10. The pressure relief apparatus of claim 9, further comprising at least one additional annular seal around the elongated tube, with one annular seal disposed proximate each end of the elongated tube.

11. The pressure relief apparatus of claim 8, wherein the spring force is not less than 5 PSI nor more than 50 PSI.

12. The pressure relief apparatus of claim 11, wherein the spring force is not less than 15 PSI nor more than 25 PSI.

13. A method of relieving a pressure difference between two separate portions of a filter apparatus, the filter apparatus including a plurality of filter separator/coalescer elements extending into each of the portions through a plurality of annular guides defined in a partition fluidly separating the two separate portions of the filter apparatus hull, the method comprising:

removing at least one of the filter separator/coalescer elements from one of the annular guides;

the installing a pressure relief annular guide vacated by separator/coalescer element; and

configuring the pressure relief apparatus to open fluid communication between the two separate portions of the filter apparatus when the pressure difference between the two separate portions of the filter apparatus equal a predetermined pressure value.

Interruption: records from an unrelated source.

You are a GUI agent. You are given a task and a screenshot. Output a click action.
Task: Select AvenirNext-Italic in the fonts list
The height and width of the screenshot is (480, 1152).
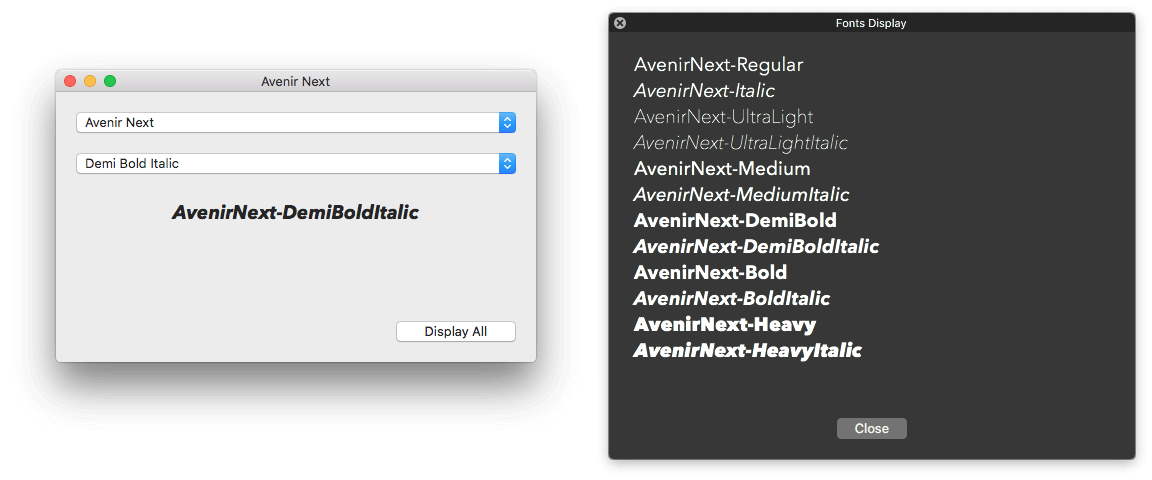pyautogui.click(x=704, y=91)
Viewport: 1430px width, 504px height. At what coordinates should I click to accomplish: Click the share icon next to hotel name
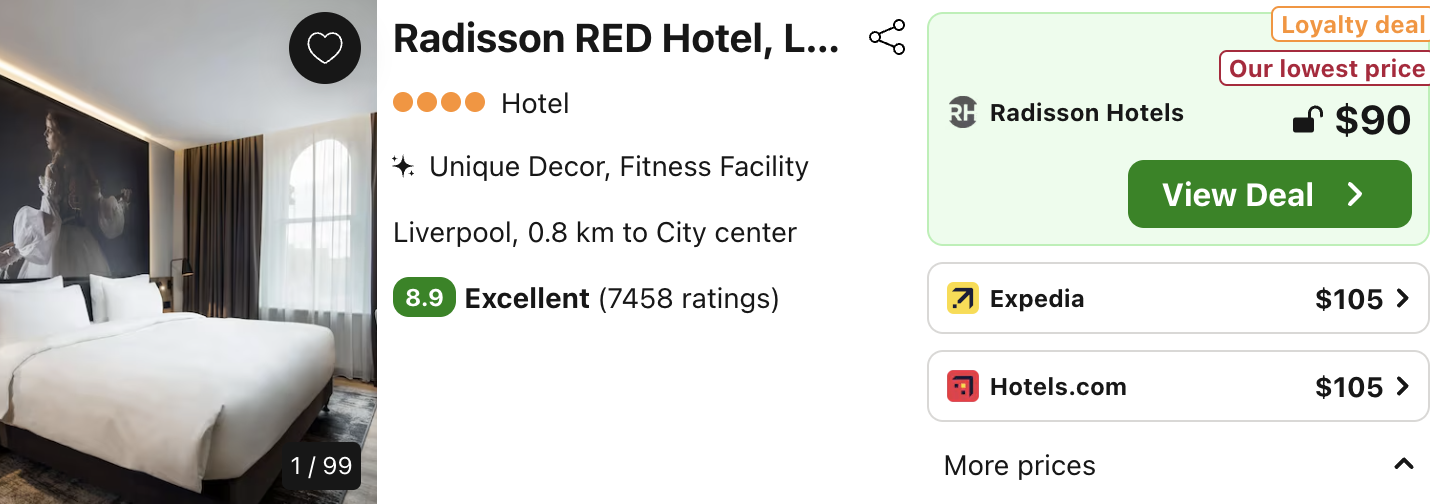tap(887, 38)
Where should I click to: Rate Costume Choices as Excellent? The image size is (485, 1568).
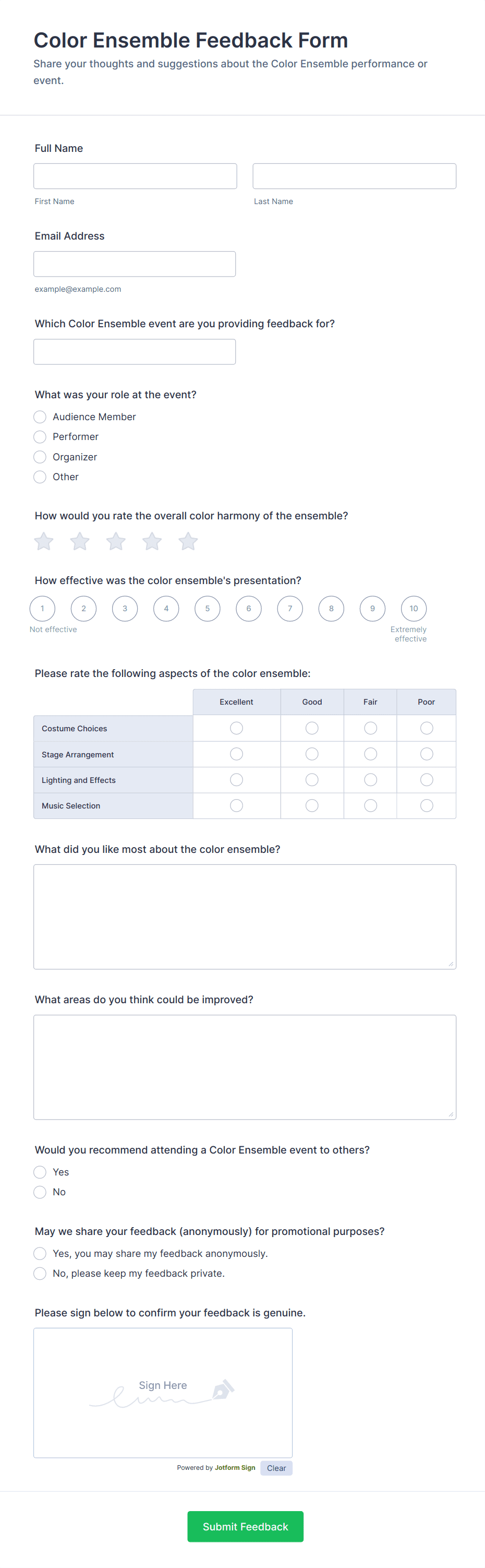236,728
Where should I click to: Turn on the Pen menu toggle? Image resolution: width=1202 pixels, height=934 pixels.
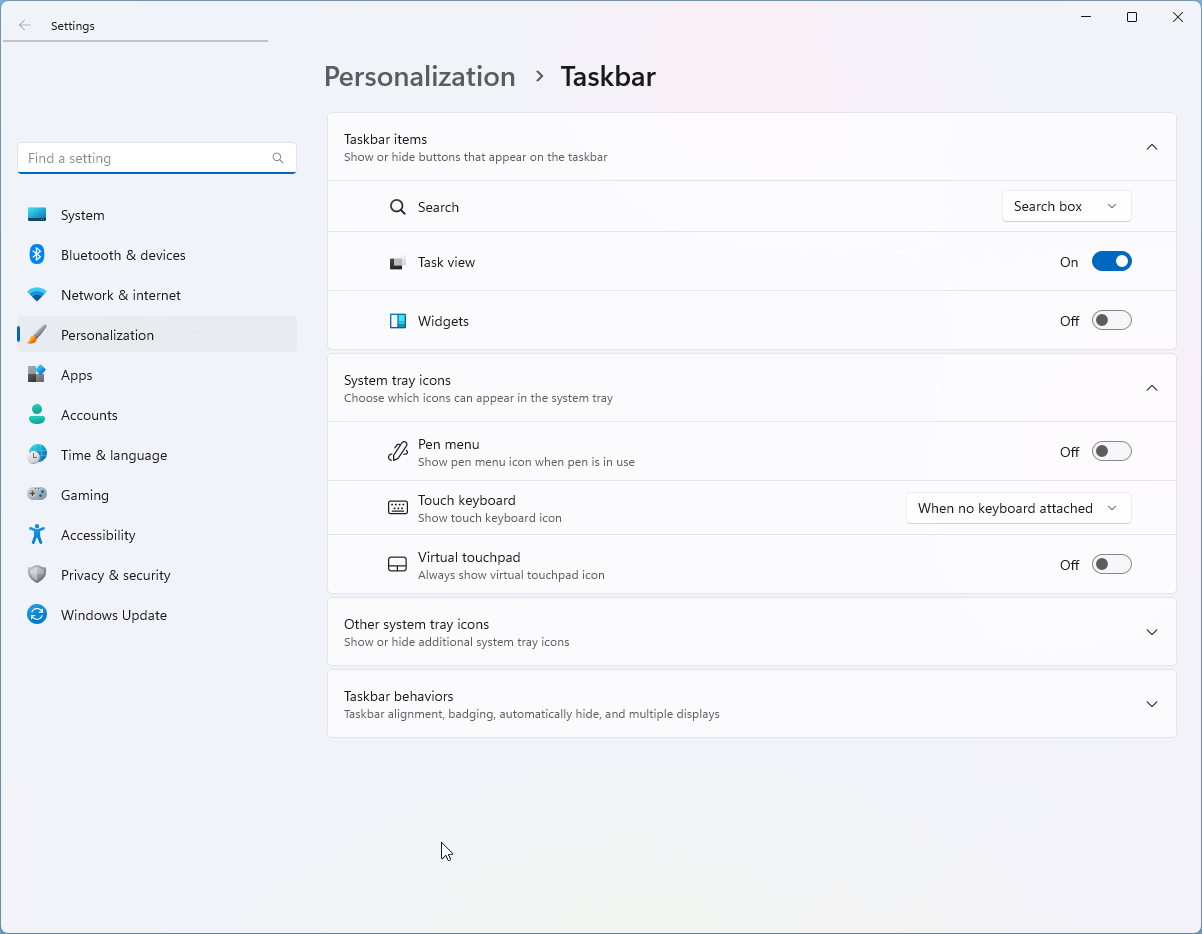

14. The method of claim 13, further comprising:

removing at least one additional filter separator/coalescer element from at least one additional annular guide;

install at least one additional pressure relief apparatus into the annular guide vacated by the at least one additional filter separator/coalescer element; and

configuring the additional pressure relief apparatus to open fluid communication between the two separate portions of the filter apparatus when the pressure difference between the two separate portions of the filter apparatus equal the same predetermined pressure value as configured for the other pressure relief apparatus.

15. The method of claim 13, wherein the pressure relief apparatus is configured to open fluid communications between the two separate portion of the filter apparatus when the pressure difference between the two separate portions is more than 5 PSI and less than 50 PSI.

16. The method of claim 13, the pressure relief apparatus comprises:

an elongated tube configured for fit within at least one annular guide defined in the tube sheet partition, the elongated tube in fluid communication with each stage portion of the hull;

a sealing plug configured to selectively seal one end of the elongated tube;

an end cap configured at another end of the elongated tube;

a rod disposed within the elongated tube with one end of the rod coupled to the sealing plug and another end of the rod coupled to the end cap; and

a spring disposed in a portion of the elongated tube between the sealing plug and the end cap along the rod, with the spring configured to exert a spring force on the sealing plug and further configured to allow the sealing plug to unseal from the elongated tube when a differential pressure between the first stage portion and second stage portion of the hull exceeds the spring force.

17. The method of claim 16, wherein the spring force is not less than 5 PSI nor more than 50 PSI.

18. The method of claim 17, wherein the spring force is not less than 15 PSI nor more than 25 PSI.

19. The method of claim 16, further comprises fluidly sealing the pressure relief apparatus in the vacated annular guide with a chevron-type seal by mounting the chevron-type seal on the elongated tube outer circumference proximate one end of the elongated tube, with the chevron-type seal configured to press against an inside diameter of the annular guide.

20. The method of claim 19, further comprising mounting at least one additional chevron-type seal on the pressure relief apparatus proximate another end of elongated tube.